__Exercise tasks__:
1/ List every date given in the tribunal decision below.
2/ Carry on the tribunal decision below, starting after its final paragraph.

__Document section__:
* * *

The decision


IAC-FH-LW-V1

Upper Tribunal
(Immigration and Asylum Chamber) Appeal Number: HU/01909/2016


THE IMMIGRATION ACTS


Heard at Field House
Decision & Reasons Promulgated
On 26 January 2017
On 10 February 2017



Before

UPPER TRIBUNAL JUDGE MCGEACHY


Between

the Secretary of State for the Home Department
Appellant
and

robin Reichelt
(ANONYMITY DIRECTION NOT MADE)
Respondent


Representation:
For the Appellant: Mr T Wilding, Home Office Presenting Officer
For the Respondent: Mr A Vaughan, Wilson Solicitors LLP


DECISION AND REASONS
1. The Secretary of State appeals in this case against a determination of Judge of the First-tier Tribunal Davey who in a determination dated 4 November 2016 allowed the appellant's appeal against a decision to refuse to revoke a deportation order. In this determination I will refer to the secretary of State as she was the respondent in the First-tier and to Mr Reichelt as the appellant.
2. The determination is very short. What is the clearest material error in the determination is that the judge, although he makes a brief reference to paragraph 399(b) of the rules in paragraph 2 of the determination and to the term "unduly harsh" in paragraph 21 does not appear to engage either with the provisions of Section 117C of the 2002 Act, nor the Rules. Indeed, he does not appear to place weight or to consider the public interest in the deportation of this respondent who had been involved in a sophisticated and serious crime on the Inland Revenue.
3. The sentencing remarks of His Honour Judge Rawles are detailed and emphasised the way in which the crime, which related to a very substantial sum of money from which the Inland Revenue was defrauded, had been carried out in a cold and calculated way. He noted that the respondent had been a man of good character, noted his business dealings, but considered that his crime was a sufficiently serious one for him to be given a sentence of 45 months: that is on any accounts a substantial sentence.

* * *

__Information shown__:
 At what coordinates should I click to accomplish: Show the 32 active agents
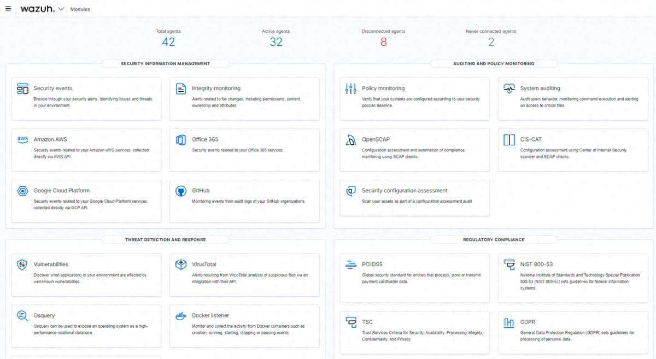click(276, 42)
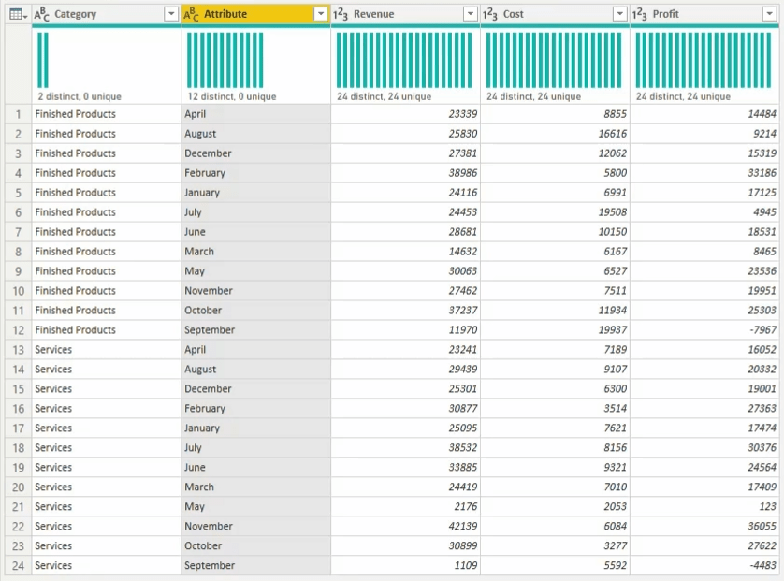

* * *

__Answer list__:
1/ 26 January 2017, 10 February 2017, 4 November 2016

2/
4. The judge did not engage with that factor, and although Mr Vaughan has argued that the fact that the judge's term of exceptionality or exceptionally in paragraph 22 of the determination meant that he had considered the public interest, that is not evident to me. Moreover, in assessing the issue of unduly harsh the judge on the deportation of the respondent both effectively on himself and on Mr Ainsworth, the judge did not take into account all relevant facts, including the support system there would be for Mr Ainsworth should the respondent be deported. Moreover, he made no reference to the determination of the Immigration Judge who dismissed the appellant's appeal in 2010.
5. There is simply a lack of factual findings in this case as well as a lack of application of the relevant law, which means this determination cannot stand, moreover the lack of findings and engagement with the law is such that, in accordance with the Senior President of Tribunal's Practice Directions I consider this is an appeal which should be heard de novo in the First-tier.
6. I note that the appellant cross appealed claiming that the Judge had erred in not finding that the appellant and Mr Ainsworth would suffer Article 3 ill- treatment if the appellant were returned to Australia. While I can see no merit in that application and therefore refuse it, it is a matter which the appellant may wish to argue before the First-tier when the appeal is heard de novo.

DIRECTIONS
I direct that the appeal be heard de novo at Taylor House with a time estimate of three hours.
No anonymity direction is made.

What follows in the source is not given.